> _Problem details_
Copy out every line of the data that has the word "Obras" somewhere in it.

[Stored data]

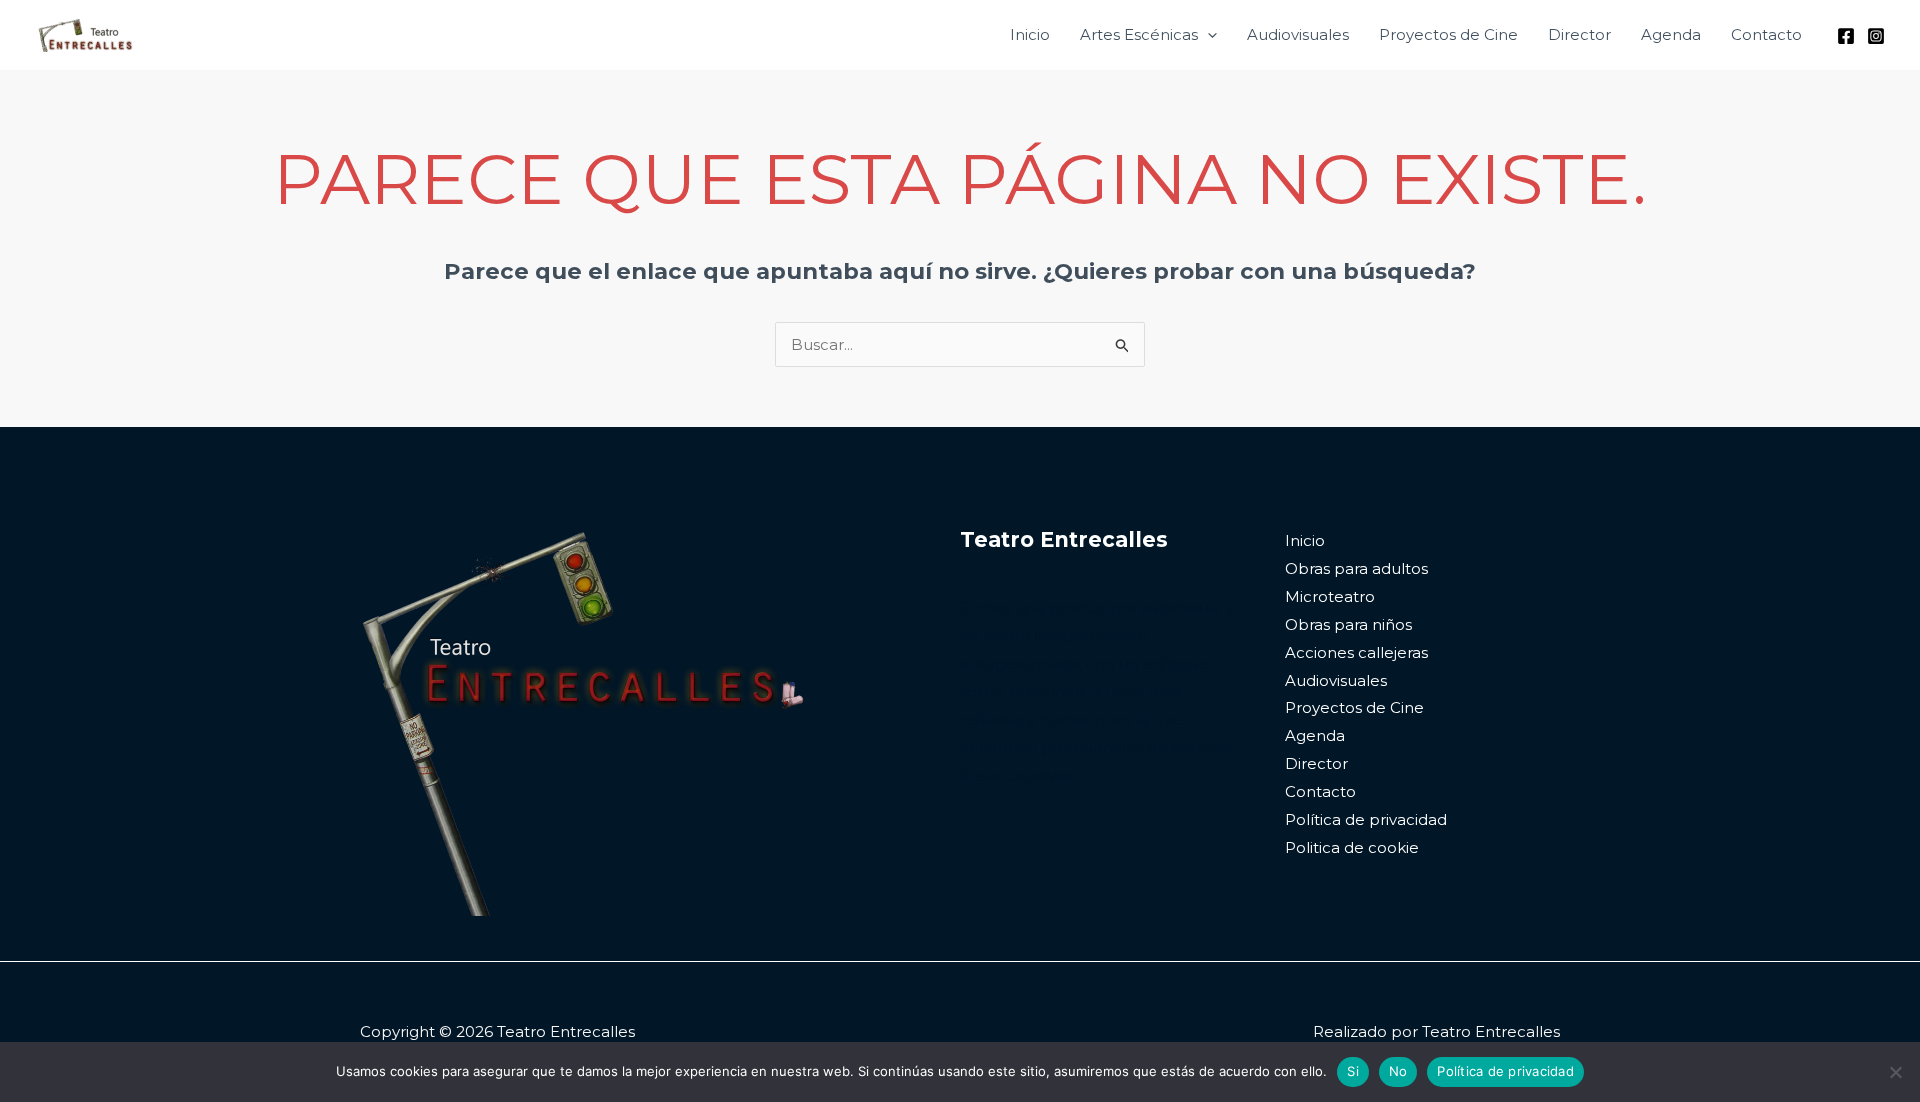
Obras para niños (1348, 624)
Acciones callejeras (1356, 652)
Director (1579, 34)
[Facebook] (1846, 36)
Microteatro (1330, 596)
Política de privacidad (1366, 819)
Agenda (1671, 34)
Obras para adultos (1356, 568)
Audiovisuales (1298, 34)
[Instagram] (1876, 36)
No (1398, 1071)
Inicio (1030, 34)
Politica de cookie (1352, 847)
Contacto (1766, 34)
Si (1353, 1071)
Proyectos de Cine (1448, 34)
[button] (1207, 35)
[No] (1895, 1072)
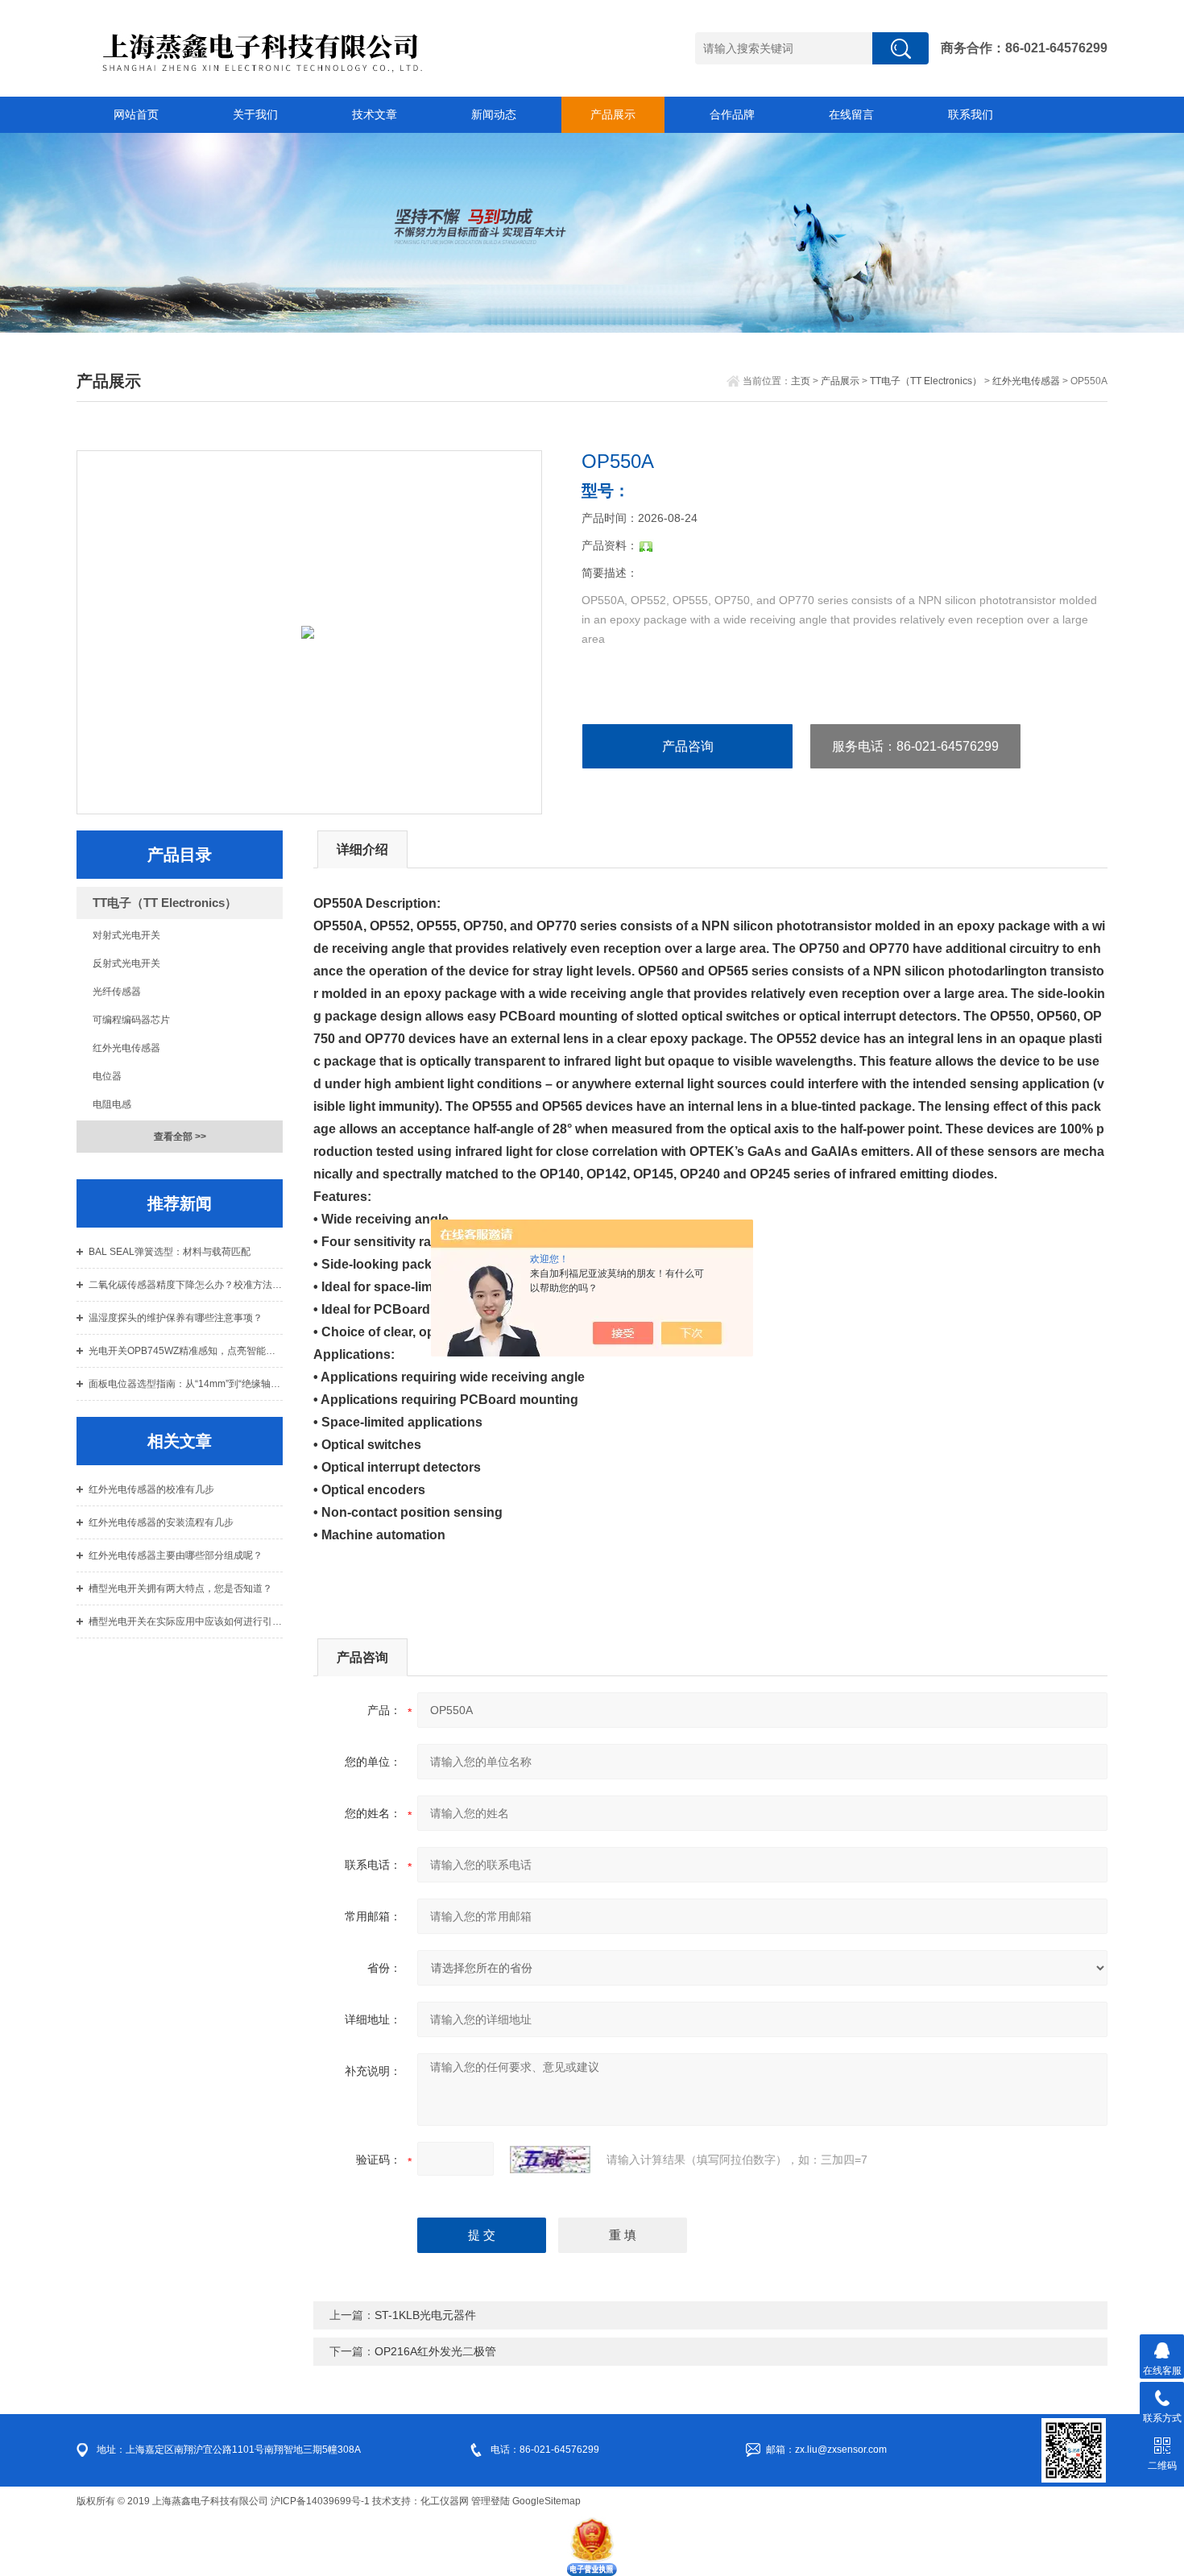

> _Response to this exercise_
Obras para niños (1348, 624)
Obras para adultos (1356, 568)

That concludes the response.